§ Document passage
[start]

UNITED STATES

SECURITIES AND EXCHANGE COMMISSION

Washington, DC 20549

 

FORM 8-K/A

(Amendment No. 1)

 

CURRENT REPORT

 

Pursuant to Section 13 or 15(d) of the Securities Exchange Act of 1934

 

Date of Report (Date of earliest event reported): June 1, 2021

 

ESPORTS ENTERTAINMENT GROUP, INC.

(Exact name of registrant as specified in its charter)

 

Nevada   001-39262   26-3062752

(State or other jurisdiction of

incorporation or organization)

 

(Commission

File Number)

 

(IRS Employer

Identification No.)

 

13/14 Penthouse Office, Mannarino Road

Birkirkara, Malta, BKR 9080

(Address of principal executive offices)

 

356 2713 1276

(Registrant’s telephone number, including area code)

 

 

(Former name or former address, if changed since last report)

 

Check the appropriate box below if the Form 8-K filing is intended to simultaneously satisfy the filing obligation of the registrant under any of the following provisions:

 

[  ] Written communications pursuant to Rule 425 under the Securities Act (17 CFR 230.425)
   
[  ] Soliciting material pursuant to Rule 14a-12 under the Exchange Act (17 CFR 240.14a-12)

[end]

§ Extracted material
[start]

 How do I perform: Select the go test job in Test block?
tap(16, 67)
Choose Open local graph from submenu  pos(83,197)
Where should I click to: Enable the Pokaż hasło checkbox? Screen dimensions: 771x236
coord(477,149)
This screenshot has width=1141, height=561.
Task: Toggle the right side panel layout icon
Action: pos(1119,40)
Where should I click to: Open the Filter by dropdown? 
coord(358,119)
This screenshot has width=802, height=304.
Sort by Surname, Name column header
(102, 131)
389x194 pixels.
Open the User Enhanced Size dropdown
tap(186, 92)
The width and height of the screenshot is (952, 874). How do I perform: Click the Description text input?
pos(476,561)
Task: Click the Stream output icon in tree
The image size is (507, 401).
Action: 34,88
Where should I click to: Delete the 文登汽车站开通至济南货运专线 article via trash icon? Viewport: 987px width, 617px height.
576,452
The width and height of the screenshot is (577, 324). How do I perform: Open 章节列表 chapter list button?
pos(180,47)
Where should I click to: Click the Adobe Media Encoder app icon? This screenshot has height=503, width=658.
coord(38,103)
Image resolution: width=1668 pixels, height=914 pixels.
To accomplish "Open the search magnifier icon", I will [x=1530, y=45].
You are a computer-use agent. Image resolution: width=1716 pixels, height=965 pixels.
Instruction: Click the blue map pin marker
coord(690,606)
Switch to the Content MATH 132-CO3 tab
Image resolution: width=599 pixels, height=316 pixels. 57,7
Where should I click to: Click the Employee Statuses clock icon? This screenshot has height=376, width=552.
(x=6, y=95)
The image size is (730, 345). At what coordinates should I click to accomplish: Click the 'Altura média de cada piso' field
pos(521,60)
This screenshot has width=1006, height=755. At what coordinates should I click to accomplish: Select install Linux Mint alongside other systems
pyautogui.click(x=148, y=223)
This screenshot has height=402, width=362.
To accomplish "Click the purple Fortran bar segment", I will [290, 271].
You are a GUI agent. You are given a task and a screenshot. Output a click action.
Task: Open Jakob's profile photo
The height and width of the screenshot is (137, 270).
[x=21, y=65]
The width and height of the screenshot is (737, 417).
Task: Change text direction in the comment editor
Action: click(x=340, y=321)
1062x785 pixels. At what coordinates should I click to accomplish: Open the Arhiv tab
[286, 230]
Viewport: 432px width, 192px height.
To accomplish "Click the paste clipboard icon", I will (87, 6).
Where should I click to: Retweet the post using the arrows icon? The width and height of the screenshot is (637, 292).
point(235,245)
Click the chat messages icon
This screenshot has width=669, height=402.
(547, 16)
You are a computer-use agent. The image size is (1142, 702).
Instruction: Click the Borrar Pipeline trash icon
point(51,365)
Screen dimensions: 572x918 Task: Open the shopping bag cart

[end]

§ What you should do
Using the Form 8-K/A cover page, answer the following:
1. What date is given as the date of the earliest event reported?
2. In which state is the registrant incorporated?
3. In what city and country are the registrant's principal executive offices located?
The records are separate material and are unrelated to the cover page above.

§ Response to this exercise
1. June 1, 2021
2. Nevada
3. Birkirkara, Malta